By Sam McPherson
There was only one turnover in Sunday’s NFL matchup between the visiting Los Angeles Rams and the host Detroit Lions, but that one miscue helped decide the game late in the fourth quarter. After the Lions kicked the go-ahead field goal with 3:37 left in the game, Rams quarterback Case Keenum threw an interception that sealed the game for Detroit.
L.A. drops to 3-3 on the season, and to come up short in a game that was very winnable has to be a disappointment for the Rams right now. The defense held its own despite several injury concerns on the line, and Keenum played a pretty good game right up until the point he committed the game’s only turnover.
Keenum completed 27 of 32 passes with three touchdown passes while running for another score. The interception was literally the only mistake he made in the game, and it’s tough to blame him for the loss considering he did so much on the day to even have the Rams in position to win at that point. Keenum’s 321 yards through the air kept L.A. competitive all day long at Ford Field.
Running back Todd Gurley couldn’t get loose against the Lions defense, running for just 58 yards. His longest run was just 15 yards, and without that carry, Gurley averaged a mere 3.3 yards per carry. For an alleged franchise back, he was averaging just 2.7 yards per carry coming into this game, and he didn’t do much to improve that number against Detroit.
Holding the Lions to just 348 yards was a solid accomplishment for the Rams defense, considering the venue and the opponent’s offensive ability. The big negative on the day was the inability to force a turnover, and L.A. also couldn’t put much pressure on Detroit QB Matthew Stafford, sacking him just once.

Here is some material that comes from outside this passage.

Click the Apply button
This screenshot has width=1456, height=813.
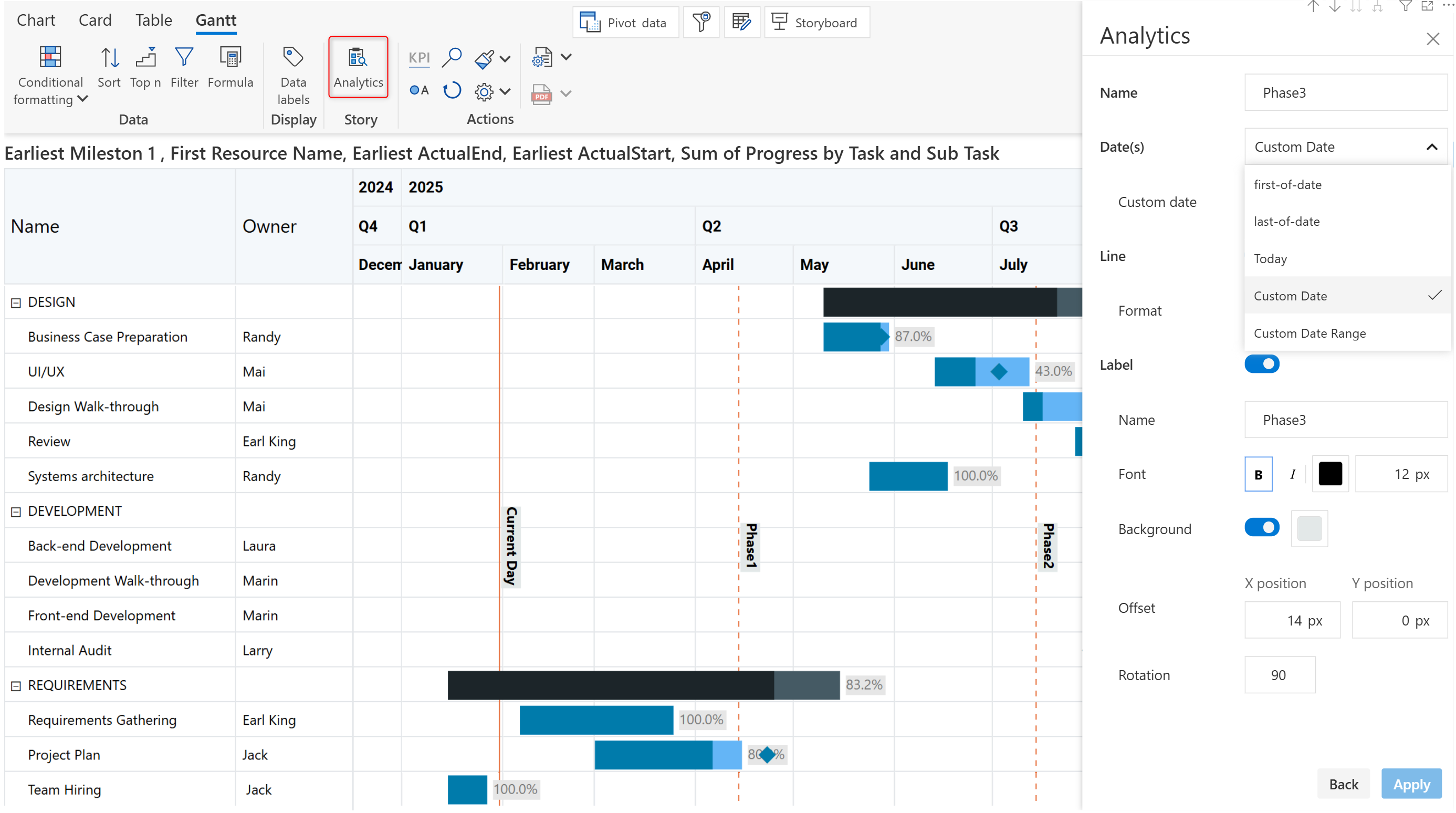[x=1411, y=784]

Stafford was too comfortable on Sunday, completing 23 of 31 throws for 270 yards and four TDs. Stafford is one those QBs that suffers when he gets hit a lot, and with the injuries on defense, the Rams just weren’t able to rattle him at all. That may have been the key to the game, unfortunately.
Special Teams: B
It was a quiet day for the Rams special teams unit. There were no dynamic kick returns to help the offense get jumpstarted on a scoring drive, and kick coverage was adequate. Punter Johnny Hekker did average 45 yards on his two punts, while place kicker Greg Zuerlein nailed all four extra points. He didn’t have any FG attempts on Sunday.
The staff has to find a way to get Gurley on track in 2016, and in that regard, this game was another “failure” of sorts. When your most talented skill player gets only 14 carries, there’s something wrong with the offensive game plan. Gurley did catch four passes, but the Rams need to find a way to establish his presence on the ground. After running for almost 1,400 yards last season, Gurley is on pace for just 912 yards this year.
The coaching staff must solve this problem if L.A. wants to make the postseason for the first time since 2004—let alone post a winning season for the first time since 2003. The Rams seem to constantly be underachieving, and while Head Coach Jeff Fisher has the respect of many experts around the league, the results aren’t bearing out his efforts. It may be a time for an organizational change soon.
Next week, the Rams return to Southern California to host Eli Manning and the New York Giants, and unless Gurley can get his game going, that game could be a carbon copy of this one if nothing changes during the week’s preparation.